If you’re planning to relocate to Spain and start afresh, you might be curious about the fate of your credit score and its relevance in your new life. After years of diligently building up your credit score, paying off debts, and accruing savings, you may hope that your stellar credit history will seamlessly transition with you to Spain, facilitating the move.
However, the reality is a bit different. Credit scores typically do not transfer between countries. While this observation may primarily pertain to our American audience, where a credit score plays a pivotal role in financial affairs, it’s important to note that a good credit score abroad may not carry the same weight in Spain.
In Spain, establishing credit history anew is often necessary before accessing credit cards or mortgages. Despite your commendable credit standing from your home country, it’s likely that you’ll need to explore alternative methods to demonstrate your creditworthiness in Spain. Nonetheless, having a good credit score may still hold some value and could serve as supporting evidence, alongside other financial documentation, in securing a loan.
Global Credit Scores?
Despite the frustration of diligently nurturing a credit score over the years, the absence of a unified global credit rating system renders its significance moot when relocating to Spain. Unlike in your home country, there isn’t a universal credit score rating system applicable worldwide.
According to Capital One bank, there is currently no existence of global credit scores. While some credit bureaus operate across multiple countries, data privacy regulations often prohibit the seamless exchange of consumer credit information internationally. Consequently, individuals relocating may find themselves facing the challenge of being “credit invisible” in their new country, irrespective of their credit standing in their country of origin.

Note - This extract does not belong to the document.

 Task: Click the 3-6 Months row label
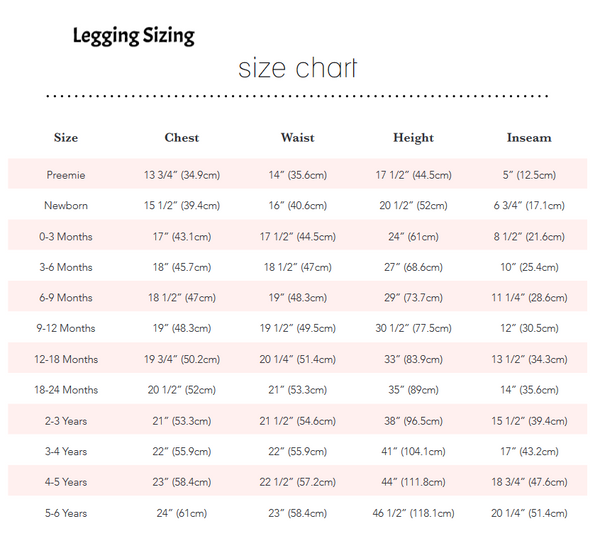(x=66, y=267)
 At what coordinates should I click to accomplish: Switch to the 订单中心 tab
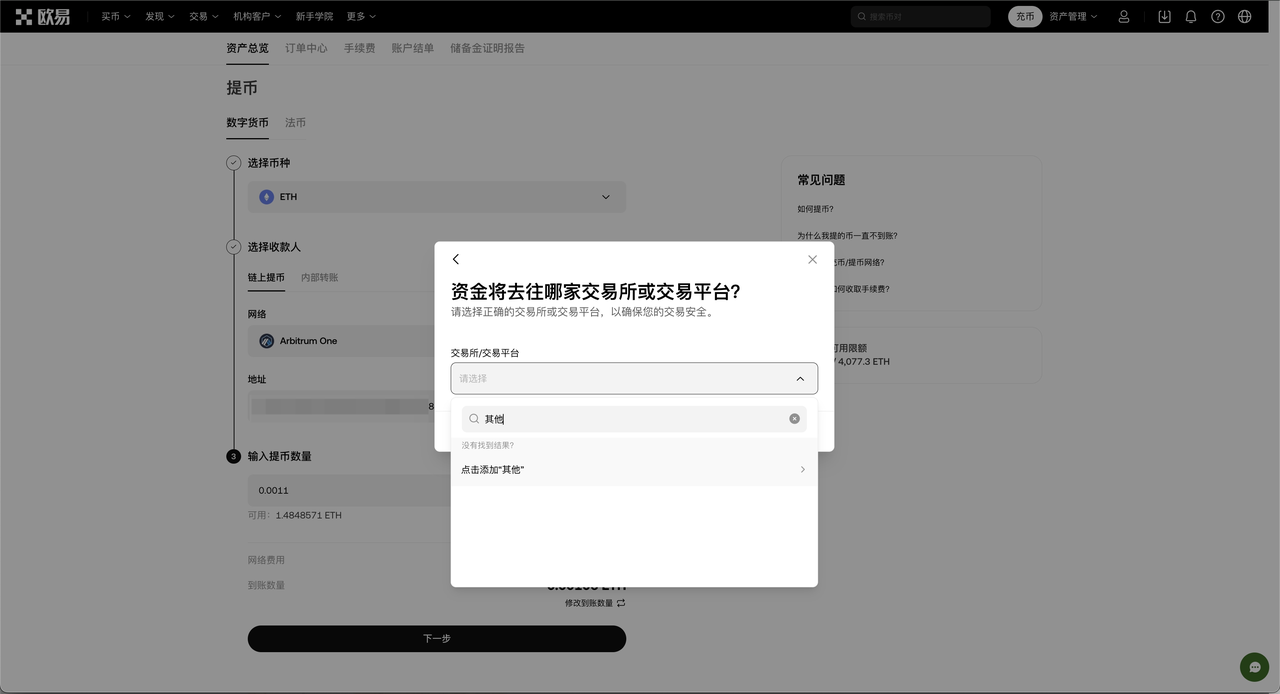pyautogui.click(x=306, y=48)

While certain countries like the United Kingdom, Germany, Canada, and Japan have their own credit scoring systems, the lack of international cooperation and divergent data privacy laws prevent any meaningful correlation between them.
Credit Scores in Spain?
In Spain, the concept of credit scores, akin to what our American readers are accustomed to, doesn’t quite apply. The Central de Información de Riesgo (CIR), or Risk Management Center, maintains records of credit activities without assigning credit scores.
As per the Banco de España website, the CIR manages a database encompassing loans, credits, guarantees, and other financial risks held by financial institutions. This database primarily reflects negative aspects such as defaulted accounts or delayed payments.
In contrast to the U.S., where positive credit behaviors contribute to a good credit score, in Spain, lenders predominantly scrutinize negative entries in the RIC record. Multiple negative entries could lead to rejection of credit or loan applications, or even exclusion from certain banks until outstanding debts are settled, or for a maximum period of six years.
Rather than solely relying on a numerical credit score, Spanish banks emphasize factors like demonstrable income, expenses relative to income, and any adverse credit history. Merely presenting a good American credit score won’t suffice in Spain.
However, a good credit score from the U.S. may complement other financial evidence when presenting a case to Spanish lenders. In such instances, providing comprehensive financial documentation enhances the likelihood of approval.